CPU times: user 2.66 s, sys: 0 ns, total: 2.66 s
Wall time: 2.65 s


[0.0, 0.0]

In [23]:
%%time
newton_method(obj_fn, [37, 50], 0.1, 2000) 

CPU times: user 2.64 s, sys: 18 ms, total: 2.65 s
Wall time: 2.63 s


[1.1303699476614377e-90, 1.5275269562992385e-90]

In [24]:
%%time
newton_method(obj_fn, [37, 50], 0.01, 2000) 

CPU times: user 2.22 s, sys: 40.2 ms, total: 2.26 s
Wall time: 2.25 s


[6.895899431071434e-08, 9.318783014961302e-08]

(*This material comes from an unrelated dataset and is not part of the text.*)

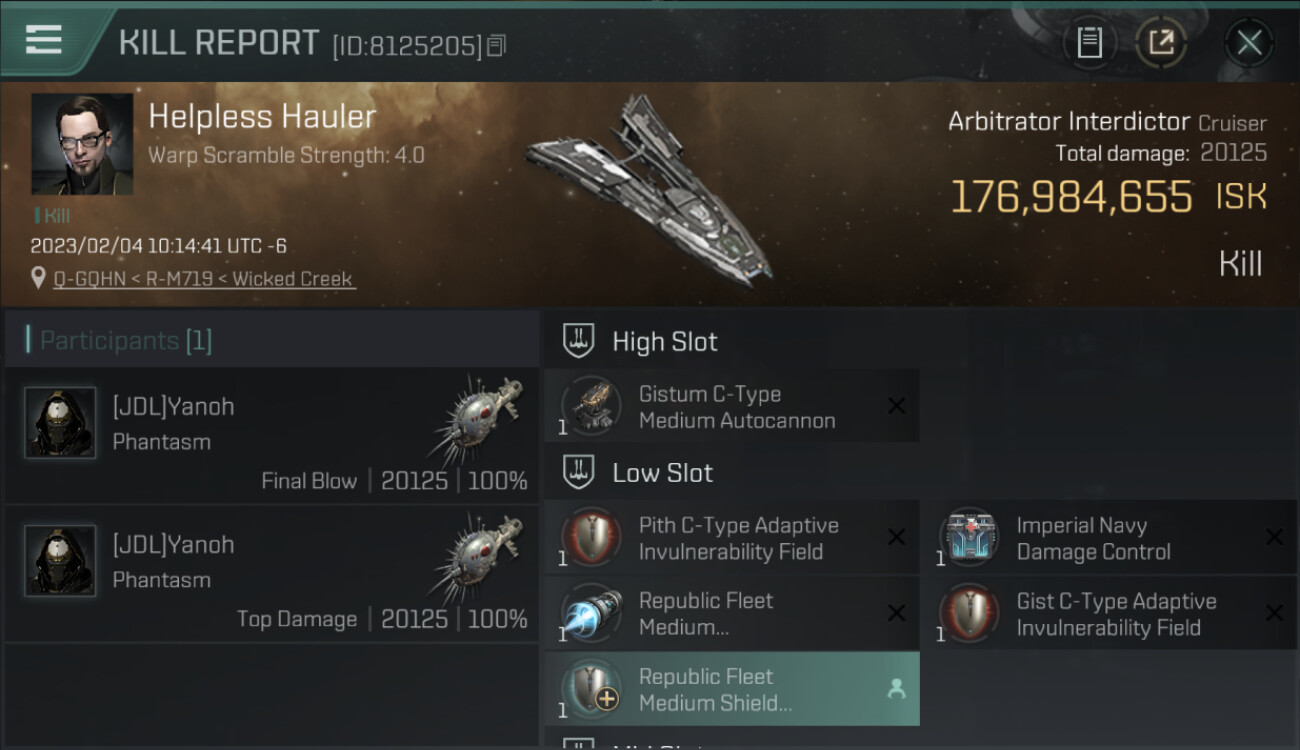Click X beside Imperial Navy Damage Control
This screenshot has width=1300, height=750.
(1274, 537)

In the event where 2nd order derivative is not computable, a "secant" method can be used where the 2nd order derivatives are approximated by the secants of 1st order derivates. I will not dive down this rabbit hole for the time being.

## Trust Region Methods

What if a skeptic comes along and say algorithms shouldn't place too much trust on first-order and second-order conditions? What if a large magnitude of gradient results in overstepping of the descent? (i.e. skipping over the local minima). Trust region methods are employed where the descent iterations are more restricted (preventing overstepping). It predicts both the movemnt associated with the step and also limits the step taken.

Trust region methods choose to determine step size prior to determining step direction unlike line search methods. The name trust region comes from determining the next step by minimizing the objective function around an area of the current iteration. 

Trust region methods also examines on whether the resulting prediction increment is "good enough" to determine whether there should be an increase in radius to consider for next increment estimation.

Below is a sample of a trust region descent method.

In [25]:
def solve_trust_region_subproblem(objective_function, gradient_x, hessian_x, x, delta, lagrange_multiplier_init = 1):
    '''
    minimizes function m(p) = f(k) + f'(k)*p + 1/2*f''(k)*p^2
    such that norm(p) <= delta
    
    p will be the step length of the next step
    '''
    
    # p_prime = solved optimization problem
    
    x_prime = x + p_prime
    y_prime = obj_fn(x) + np.dot(gradient_x, p_prime) + 0.5*np.matmul(np.matmul(np.transpose(p_prime), hessian_x), p_prime) 
    
    return x_prime, y_prime

def trust_region_descent(objective_function, x, k_max, eta_1, eta_2, gamma_1, gamma_2, delta):
    '''
    eta_1 = threshhold and how much to shrink radius with bad prediction
    eta_2 = threshhold and how much to increase  radius with good prediction
    delta = initial region radius
    '''
    
    y = objective_function(x)
    g = np.array(grad(objective_function)(x))
    h = np.array(hessian(objective_function)(x))
    
    for k in range(0, k_max):
        x_prime, y_prime = solve_trust_region_subproblem(objective_function, g, h, x, delta)
        
        print(x_prime, y_prime)
        trust_region_radius_ratio = (y - objective_function(x_prime))/(y - y_prime)
        
        if trust_region_radius_ratio < eta_1:
            delta = gamma_1*delta # shrinks next radius of region if actual drop is worse than expected
        else:
            x = x_prime # updates x if actual drop is better than expected
            
            y = objective_function(x)
            g = np.array(grad(objective_function)(x))
            h = np.array(hessian(objective_function)(x))
            
            if trust_region_radius_ratio > eta_2:
                delta = gamma_2*delta # increase next radius of region if actual drop is better than expected
    
    return x


Note that the subproblem in trust region is a constrained optimization problem with inequality constraints. Therefore, the code is only used to illustrate the intuition of the algorithm.